Virginia now presumes that individuals working for renumeration are employees unless the individual or company demonstrates otherwise. The considerations for whether an individual is an independent contractor or employee track the IRS guidelines – a 20-factor “test” to evaluate who controls the individual’s work. Considerations include who provides the equipment or means to perform the service, the continuity of the parties’ relationship, and the level of training and direction provided. Review your contracts with alleged independent contractors. You would be surprised how many contracts expressly refer to the individual as an “employee” or provide significant oversight requirements.
The risk of misclassification of an employee can be expensive. Virginia law provides a private right of action to sue the employer for damages in the amount of any wages or benefits (including expenses) that would have been covered had the individual not been misclassified, other compensation lost, and reasonable attorneys’ fees and costs. The law also protects an individual who reports misclassification from retaliation.

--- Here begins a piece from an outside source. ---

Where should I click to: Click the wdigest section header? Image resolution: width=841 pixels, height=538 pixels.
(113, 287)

The Department of Labor and Industry may also institute proceedings against the employer for damages and other penalties.

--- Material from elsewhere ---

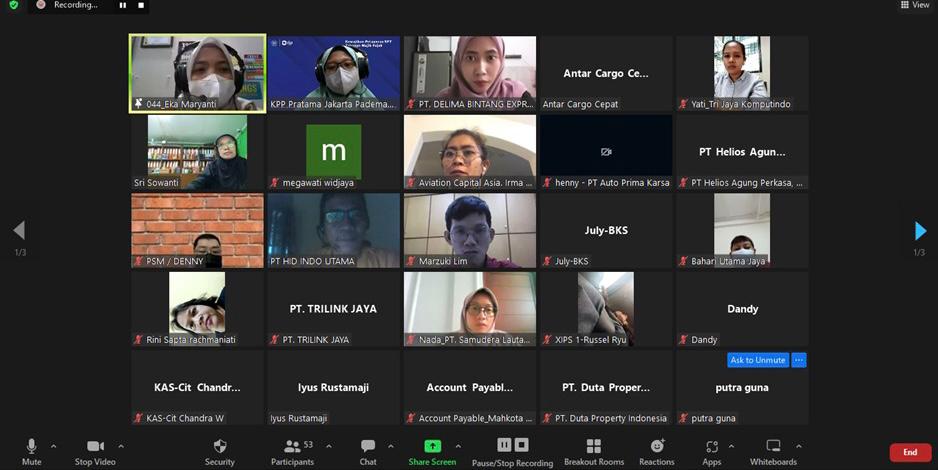Open the Chat panel

pos(368,446)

Ultimately, there is little difference in hiring individuals as employees or independent contractors. Hiring individuals as employees creates an extra layer of protection and avoids any future disputes.
Another important update of which physicians should be aware is the current state of non-competes. Many agreements include clauses that prohibit former employees from working for competitors. In the past, the enforceability of a non-competition clause primarily rested on the reasonableness of the restrictions. Virginia now also prohibits including non-competition clauses in agreements with “low-wage earners.” Low-wage earners are employees whose average weekly earnings are less than the average weekly wage of Virginia employees. For 2023, this is any individual making less than $69,836 a year. Low-wage earners also include interns, apprentices, trainees and independent contractors compensated at an hourly rate less than the Virginia median hourly wage. Low-wage earners do not include employees who primarily derive earnings from sales commissions, incentives, or bonuses.
Still, this prohibition covers a greater number of employees than one would expect. Like the misclassification law, this law creates a private right of action and allows courts to void the non-compete and award damages and attorneys’ fees. The Department of Labor and Industry may also fine the employer $10,000.00 per violation. Non-competition clauses are frequently included in standard template agreements, so every contract should be carefully reviewed to confirm compliance.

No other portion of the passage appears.